There is a well-established sea transport mechanism between Male and Funadhoo. This includes daily speed ferry service & Cargo-passenger ferry services from Funadhoo to Malé and from Malé to Funadhoo. There are more than 3 speed ferry service providers in the area. One-way trip takes around 4 to 5 hours and price ranges between MVR 600-750 per head. There are 5 Cargo-passenger ferry boats which transit Funadhoo harbor, unlike speed ferry service, these ferries are slow, one-way journey takes around 10 hours & price ranges between MVR 250-350 per head.

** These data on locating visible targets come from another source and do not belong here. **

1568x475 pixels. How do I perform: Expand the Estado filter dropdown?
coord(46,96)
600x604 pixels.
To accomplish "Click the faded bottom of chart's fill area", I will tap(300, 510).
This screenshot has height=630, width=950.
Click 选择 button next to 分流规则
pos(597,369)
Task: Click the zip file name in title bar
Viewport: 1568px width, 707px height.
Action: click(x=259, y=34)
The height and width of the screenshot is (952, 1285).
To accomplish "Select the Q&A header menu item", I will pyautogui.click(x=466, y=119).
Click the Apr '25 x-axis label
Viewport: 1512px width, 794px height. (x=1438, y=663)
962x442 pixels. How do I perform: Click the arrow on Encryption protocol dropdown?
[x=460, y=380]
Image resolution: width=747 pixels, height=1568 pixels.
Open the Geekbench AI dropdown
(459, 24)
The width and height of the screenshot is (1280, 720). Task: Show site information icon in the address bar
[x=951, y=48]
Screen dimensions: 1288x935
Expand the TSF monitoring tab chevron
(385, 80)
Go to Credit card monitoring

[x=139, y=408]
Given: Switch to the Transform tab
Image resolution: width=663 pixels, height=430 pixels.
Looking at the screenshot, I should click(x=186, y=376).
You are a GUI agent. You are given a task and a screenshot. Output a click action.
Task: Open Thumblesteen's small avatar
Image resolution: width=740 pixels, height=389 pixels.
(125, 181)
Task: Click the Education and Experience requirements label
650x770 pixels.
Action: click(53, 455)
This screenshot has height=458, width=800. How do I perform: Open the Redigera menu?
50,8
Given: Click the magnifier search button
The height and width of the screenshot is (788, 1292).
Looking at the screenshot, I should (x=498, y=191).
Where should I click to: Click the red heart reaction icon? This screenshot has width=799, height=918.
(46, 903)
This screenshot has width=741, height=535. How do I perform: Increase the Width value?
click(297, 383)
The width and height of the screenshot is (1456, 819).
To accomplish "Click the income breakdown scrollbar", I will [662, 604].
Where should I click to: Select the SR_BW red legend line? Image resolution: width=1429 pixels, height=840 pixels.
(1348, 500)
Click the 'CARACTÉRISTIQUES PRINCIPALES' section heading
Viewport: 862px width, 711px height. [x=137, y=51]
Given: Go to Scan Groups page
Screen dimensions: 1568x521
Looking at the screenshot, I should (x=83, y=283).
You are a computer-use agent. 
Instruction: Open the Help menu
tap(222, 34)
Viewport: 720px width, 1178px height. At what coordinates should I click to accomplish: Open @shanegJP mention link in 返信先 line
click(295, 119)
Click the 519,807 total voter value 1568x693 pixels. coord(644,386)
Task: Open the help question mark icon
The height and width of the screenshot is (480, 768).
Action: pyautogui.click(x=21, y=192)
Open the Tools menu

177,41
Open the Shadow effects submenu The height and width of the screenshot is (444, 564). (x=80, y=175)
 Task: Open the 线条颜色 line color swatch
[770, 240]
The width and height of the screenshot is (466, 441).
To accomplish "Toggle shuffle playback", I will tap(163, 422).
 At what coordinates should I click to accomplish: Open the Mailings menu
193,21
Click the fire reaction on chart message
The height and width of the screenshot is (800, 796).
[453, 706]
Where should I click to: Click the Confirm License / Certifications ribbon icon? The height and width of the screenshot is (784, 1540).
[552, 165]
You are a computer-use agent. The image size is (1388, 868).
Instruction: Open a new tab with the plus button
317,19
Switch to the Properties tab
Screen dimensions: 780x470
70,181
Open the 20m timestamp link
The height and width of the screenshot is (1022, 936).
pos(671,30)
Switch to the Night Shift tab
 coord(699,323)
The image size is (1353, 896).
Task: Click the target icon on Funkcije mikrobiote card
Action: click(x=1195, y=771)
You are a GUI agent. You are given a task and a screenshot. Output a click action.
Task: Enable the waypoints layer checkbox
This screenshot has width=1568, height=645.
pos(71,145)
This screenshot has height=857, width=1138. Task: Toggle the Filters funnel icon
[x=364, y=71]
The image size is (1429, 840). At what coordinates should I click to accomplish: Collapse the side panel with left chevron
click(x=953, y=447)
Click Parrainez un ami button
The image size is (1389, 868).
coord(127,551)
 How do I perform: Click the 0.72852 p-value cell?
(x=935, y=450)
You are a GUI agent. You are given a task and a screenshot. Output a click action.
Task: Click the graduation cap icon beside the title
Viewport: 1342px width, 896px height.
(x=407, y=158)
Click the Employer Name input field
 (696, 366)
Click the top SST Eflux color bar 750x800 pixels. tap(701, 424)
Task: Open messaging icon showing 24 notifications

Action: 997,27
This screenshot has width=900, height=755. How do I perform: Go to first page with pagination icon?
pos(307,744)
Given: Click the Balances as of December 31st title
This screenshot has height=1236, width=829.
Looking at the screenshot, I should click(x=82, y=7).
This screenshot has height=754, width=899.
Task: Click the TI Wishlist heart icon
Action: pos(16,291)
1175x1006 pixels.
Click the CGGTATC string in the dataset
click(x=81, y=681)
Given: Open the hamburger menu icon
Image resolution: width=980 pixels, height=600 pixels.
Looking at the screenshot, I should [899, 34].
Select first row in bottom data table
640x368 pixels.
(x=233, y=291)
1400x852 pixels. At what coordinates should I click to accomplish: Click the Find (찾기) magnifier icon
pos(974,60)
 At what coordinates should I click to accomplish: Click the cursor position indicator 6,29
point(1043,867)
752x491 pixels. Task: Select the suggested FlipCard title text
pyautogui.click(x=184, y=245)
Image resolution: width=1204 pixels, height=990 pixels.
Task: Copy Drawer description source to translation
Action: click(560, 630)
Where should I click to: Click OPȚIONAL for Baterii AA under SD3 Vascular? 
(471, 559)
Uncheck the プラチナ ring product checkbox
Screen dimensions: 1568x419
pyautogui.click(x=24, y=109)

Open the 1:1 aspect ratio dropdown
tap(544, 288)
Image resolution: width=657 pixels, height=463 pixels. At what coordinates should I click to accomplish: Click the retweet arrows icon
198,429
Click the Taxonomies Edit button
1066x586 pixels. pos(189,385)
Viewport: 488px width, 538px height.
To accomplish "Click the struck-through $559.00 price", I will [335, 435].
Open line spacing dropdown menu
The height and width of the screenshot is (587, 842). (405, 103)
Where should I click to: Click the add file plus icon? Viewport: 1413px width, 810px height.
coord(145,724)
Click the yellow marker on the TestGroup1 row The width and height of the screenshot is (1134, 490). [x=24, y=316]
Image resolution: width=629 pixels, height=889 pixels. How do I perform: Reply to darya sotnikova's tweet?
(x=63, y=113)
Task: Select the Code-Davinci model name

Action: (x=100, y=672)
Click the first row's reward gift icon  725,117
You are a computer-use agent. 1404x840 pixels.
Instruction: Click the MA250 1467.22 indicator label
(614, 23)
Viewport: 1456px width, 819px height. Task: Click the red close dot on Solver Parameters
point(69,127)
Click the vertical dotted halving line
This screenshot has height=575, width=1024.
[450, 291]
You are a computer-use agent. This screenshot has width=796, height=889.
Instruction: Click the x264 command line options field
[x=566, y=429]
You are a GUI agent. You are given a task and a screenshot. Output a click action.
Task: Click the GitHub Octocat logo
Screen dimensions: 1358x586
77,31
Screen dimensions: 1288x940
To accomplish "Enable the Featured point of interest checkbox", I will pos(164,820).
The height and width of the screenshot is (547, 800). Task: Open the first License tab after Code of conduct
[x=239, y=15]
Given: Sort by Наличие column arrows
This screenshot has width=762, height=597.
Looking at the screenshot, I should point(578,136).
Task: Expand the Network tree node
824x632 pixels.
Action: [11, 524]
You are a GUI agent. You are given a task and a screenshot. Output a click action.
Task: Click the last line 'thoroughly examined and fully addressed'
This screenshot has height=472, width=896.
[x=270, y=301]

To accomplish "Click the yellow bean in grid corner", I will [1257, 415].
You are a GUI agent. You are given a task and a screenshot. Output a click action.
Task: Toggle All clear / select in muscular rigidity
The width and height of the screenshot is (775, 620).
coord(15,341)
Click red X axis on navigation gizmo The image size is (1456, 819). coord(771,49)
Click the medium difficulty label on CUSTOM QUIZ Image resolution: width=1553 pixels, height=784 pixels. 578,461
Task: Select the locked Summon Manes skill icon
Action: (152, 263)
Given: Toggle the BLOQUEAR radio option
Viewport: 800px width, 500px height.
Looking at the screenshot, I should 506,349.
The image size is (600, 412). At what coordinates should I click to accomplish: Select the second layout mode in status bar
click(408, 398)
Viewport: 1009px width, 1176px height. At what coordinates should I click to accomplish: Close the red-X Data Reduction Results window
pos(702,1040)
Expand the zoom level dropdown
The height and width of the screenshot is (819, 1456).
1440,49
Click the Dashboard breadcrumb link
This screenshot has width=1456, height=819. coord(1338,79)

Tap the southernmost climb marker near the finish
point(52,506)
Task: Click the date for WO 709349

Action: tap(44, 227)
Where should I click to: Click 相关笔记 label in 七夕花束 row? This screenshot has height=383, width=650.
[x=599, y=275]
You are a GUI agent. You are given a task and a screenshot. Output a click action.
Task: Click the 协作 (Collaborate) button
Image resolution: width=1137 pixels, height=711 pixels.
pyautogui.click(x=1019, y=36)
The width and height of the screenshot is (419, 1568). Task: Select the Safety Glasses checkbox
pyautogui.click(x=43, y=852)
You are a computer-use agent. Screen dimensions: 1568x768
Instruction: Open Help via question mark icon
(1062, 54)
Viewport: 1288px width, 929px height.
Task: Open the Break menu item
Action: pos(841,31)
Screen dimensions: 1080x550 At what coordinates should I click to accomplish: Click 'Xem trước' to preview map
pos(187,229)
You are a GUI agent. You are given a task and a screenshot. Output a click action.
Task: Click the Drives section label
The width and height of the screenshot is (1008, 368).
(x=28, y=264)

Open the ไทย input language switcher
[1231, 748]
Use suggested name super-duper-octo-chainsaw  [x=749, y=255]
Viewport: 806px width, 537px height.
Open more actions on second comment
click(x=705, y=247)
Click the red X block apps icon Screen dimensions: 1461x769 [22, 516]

On the other hand, Funadhoo is connected to the northern business hub Kulhudhuffushi via cargo-passenger ferries operated by MTCC. These ferries also operate around the atoll connecting people to atolls capital Funadhoo.

The first test flight to the regional airport developed in Shaviyani Funadhoo landed on 24 January 2020. National carrier Maldivian, on 3 February 2020, successfully landed first schedule flight at the domestic airport in Funadhoo, Shaviyani Atoll at 8:13 am. Operations will first see three flights to the airport per week, which will be increased to three per day by the end of March.